A chaque fois que j’impose une nouvelle règle à mes collaborateurs, je place une barrière qui génèrera soit l’envie de la franchir, soit la frustration de perdre un peu de liberté. Pour créer un environnement motivant, limitons les règles et créons un cadre évolutif définissant l’esprit dans lequel la communauté que forme l’entreprise veut vivre et se développer.

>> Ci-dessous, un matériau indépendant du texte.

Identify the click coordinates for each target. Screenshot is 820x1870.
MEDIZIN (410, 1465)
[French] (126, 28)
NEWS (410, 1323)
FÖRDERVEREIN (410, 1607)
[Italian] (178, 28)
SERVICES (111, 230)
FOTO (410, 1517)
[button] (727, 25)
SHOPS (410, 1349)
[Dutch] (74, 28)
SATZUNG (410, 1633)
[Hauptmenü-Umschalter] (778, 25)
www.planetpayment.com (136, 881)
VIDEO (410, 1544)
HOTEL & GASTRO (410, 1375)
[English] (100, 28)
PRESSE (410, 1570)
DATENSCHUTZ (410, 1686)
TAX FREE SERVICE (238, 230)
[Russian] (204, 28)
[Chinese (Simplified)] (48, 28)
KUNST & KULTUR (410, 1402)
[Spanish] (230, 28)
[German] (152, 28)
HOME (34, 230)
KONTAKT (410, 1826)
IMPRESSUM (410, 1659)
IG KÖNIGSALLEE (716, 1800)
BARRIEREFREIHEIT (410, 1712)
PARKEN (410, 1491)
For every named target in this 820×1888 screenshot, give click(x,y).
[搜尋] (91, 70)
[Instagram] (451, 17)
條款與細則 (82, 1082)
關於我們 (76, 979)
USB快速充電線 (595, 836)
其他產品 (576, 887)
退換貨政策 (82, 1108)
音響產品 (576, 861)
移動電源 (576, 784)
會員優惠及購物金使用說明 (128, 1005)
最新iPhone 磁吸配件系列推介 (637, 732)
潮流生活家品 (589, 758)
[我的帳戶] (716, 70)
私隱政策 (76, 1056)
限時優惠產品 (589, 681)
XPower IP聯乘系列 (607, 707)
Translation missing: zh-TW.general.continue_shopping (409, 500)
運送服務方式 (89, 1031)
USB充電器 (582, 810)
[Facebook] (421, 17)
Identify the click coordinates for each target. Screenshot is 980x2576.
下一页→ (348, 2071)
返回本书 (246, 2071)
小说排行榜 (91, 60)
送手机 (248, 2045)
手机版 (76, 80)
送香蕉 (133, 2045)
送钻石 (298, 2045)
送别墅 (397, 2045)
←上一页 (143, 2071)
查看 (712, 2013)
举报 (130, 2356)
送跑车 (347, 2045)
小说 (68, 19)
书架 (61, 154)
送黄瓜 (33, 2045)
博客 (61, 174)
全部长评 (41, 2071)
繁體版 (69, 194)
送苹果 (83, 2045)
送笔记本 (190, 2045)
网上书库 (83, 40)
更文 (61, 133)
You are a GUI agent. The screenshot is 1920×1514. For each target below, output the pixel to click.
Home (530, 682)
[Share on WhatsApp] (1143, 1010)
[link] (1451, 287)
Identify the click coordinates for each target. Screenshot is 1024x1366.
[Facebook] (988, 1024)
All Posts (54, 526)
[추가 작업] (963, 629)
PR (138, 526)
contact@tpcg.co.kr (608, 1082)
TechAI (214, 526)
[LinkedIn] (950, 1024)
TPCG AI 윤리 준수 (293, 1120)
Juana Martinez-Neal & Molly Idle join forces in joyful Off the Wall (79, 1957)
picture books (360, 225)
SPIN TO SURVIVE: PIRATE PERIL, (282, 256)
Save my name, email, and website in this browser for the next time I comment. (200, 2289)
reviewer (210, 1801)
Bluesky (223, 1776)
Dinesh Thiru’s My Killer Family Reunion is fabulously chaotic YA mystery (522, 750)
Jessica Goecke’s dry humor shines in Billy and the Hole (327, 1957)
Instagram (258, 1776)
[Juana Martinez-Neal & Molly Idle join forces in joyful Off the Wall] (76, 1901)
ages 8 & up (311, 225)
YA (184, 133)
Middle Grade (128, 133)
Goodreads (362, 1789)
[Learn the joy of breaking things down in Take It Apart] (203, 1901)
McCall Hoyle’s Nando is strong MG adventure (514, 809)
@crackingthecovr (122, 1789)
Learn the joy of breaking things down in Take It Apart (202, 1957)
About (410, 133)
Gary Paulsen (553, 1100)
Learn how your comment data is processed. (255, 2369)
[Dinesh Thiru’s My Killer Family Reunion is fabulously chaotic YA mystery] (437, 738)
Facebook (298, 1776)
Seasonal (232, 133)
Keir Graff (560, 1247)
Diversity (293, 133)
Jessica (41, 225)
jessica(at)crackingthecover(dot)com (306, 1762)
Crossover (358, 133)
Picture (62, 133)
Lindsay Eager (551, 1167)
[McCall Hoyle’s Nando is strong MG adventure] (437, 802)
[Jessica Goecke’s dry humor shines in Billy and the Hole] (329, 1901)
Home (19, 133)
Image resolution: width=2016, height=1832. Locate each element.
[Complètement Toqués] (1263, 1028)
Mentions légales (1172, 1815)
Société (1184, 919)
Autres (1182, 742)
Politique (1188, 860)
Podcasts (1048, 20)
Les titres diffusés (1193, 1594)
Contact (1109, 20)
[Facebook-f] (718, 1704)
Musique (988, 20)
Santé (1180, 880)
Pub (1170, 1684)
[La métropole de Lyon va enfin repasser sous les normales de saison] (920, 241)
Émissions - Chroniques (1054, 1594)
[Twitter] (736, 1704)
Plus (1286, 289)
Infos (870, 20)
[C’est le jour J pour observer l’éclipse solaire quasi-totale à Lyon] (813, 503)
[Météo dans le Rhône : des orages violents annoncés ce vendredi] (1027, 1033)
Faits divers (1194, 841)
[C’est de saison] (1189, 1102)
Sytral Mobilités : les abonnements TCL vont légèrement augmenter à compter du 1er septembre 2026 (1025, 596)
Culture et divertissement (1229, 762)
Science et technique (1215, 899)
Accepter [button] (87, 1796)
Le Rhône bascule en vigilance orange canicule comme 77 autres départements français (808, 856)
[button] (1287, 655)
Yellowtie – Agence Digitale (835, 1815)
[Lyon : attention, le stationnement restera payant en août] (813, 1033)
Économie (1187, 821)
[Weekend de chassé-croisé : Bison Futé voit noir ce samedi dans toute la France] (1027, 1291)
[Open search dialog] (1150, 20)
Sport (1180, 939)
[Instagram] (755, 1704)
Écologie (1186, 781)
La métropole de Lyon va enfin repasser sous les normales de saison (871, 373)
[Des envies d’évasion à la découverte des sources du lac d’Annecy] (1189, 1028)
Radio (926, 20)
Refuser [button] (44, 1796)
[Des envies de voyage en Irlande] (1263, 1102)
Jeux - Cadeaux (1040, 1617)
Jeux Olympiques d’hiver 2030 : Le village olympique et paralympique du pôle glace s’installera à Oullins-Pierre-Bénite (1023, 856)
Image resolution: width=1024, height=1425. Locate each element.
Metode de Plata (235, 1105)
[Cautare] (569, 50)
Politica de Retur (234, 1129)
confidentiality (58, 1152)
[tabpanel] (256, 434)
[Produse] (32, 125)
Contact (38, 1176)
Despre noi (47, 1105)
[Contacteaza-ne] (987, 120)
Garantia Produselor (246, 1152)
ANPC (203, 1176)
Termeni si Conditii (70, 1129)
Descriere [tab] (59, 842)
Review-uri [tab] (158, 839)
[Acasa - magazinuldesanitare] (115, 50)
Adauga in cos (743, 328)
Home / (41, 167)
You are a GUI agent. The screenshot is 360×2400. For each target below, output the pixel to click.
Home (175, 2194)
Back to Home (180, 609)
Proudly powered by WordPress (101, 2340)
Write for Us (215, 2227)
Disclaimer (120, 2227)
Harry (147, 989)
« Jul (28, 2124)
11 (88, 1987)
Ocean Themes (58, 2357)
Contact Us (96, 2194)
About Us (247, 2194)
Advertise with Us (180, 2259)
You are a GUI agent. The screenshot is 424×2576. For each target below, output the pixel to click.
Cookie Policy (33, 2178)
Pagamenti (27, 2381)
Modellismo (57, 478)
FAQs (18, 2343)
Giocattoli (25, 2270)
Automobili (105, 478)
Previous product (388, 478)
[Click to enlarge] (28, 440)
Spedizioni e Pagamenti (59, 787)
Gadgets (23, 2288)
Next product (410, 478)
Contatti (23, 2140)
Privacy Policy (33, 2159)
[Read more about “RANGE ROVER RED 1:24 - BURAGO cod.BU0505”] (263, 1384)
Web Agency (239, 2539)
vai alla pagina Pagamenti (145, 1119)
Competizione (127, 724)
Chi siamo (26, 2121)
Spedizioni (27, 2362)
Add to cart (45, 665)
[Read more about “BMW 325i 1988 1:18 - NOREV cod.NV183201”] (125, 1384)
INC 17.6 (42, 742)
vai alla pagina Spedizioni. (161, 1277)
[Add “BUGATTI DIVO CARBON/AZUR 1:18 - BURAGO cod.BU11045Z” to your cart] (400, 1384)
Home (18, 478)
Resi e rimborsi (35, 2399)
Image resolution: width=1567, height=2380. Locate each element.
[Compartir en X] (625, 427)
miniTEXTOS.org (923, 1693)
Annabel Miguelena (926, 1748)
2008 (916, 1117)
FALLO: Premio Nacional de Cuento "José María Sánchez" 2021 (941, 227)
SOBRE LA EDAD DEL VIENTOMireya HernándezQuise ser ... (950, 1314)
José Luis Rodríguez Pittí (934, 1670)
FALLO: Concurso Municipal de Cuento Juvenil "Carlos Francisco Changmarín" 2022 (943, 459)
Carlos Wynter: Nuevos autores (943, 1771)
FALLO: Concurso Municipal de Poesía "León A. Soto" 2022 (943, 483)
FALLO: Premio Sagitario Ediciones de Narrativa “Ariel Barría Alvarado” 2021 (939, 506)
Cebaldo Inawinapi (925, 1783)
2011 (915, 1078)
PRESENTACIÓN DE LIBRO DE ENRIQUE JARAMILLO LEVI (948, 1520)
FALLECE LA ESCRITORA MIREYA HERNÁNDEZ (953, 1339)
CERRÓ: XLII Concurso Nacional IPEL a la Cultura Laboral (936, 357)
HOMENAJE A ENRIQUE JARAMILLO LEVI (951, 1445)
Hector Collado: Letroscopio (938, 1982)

Des barrières ou un tremplin ?
Pour assurer leur bon fonctionnement, les entreprises définissent des règles pour leurs salariés. Il s’agira d’horaires à respecter, de codes vestimentaires parfois, de reporting à produire, de montants de dépenses à ne pas dépasser, d’application autorisées ou non (accès aux réseaux sociaux…), de temps de pose limités, d’attitudes à observer… Lorsqu’une règle est fixée, le besoin de contrôler son respect survient immédiatement. Dès lors il est demandé aux managers, à des auditeurs internes ou externes de veiller au respect de ces règles et d’appliquer le cas échéant les sanctions nécessaires.
Vous allez me dire que ce serait bien de pouvoir se passer de règles, mais la nature humaine étant ce qu’elle est, il en faut, sinon ce serait le chaos. Imaginons ce qui se passerait s’il n’y avait pas de code de la route… Je suis bien d’accord : sans cadre, c’est le chaos. Par contre, je remarque que les règles imposées par les entreprises sont souvent des règles restrictives, plutôt qu’un cadre de vie commune ayant pour seul objectif de permettre à chacun de donner le meilleur de lui-même au service de la mission de l’entreprise.
Alors je vous invite à vous poser la question : dans mon entreprise, les règles en place sont-elles des barrières ou des tremplins ?
« Si vous mettez des barrières autour des gens, vous obtenez des moutons »
William L. Mc Knight, patron de 3M (1924)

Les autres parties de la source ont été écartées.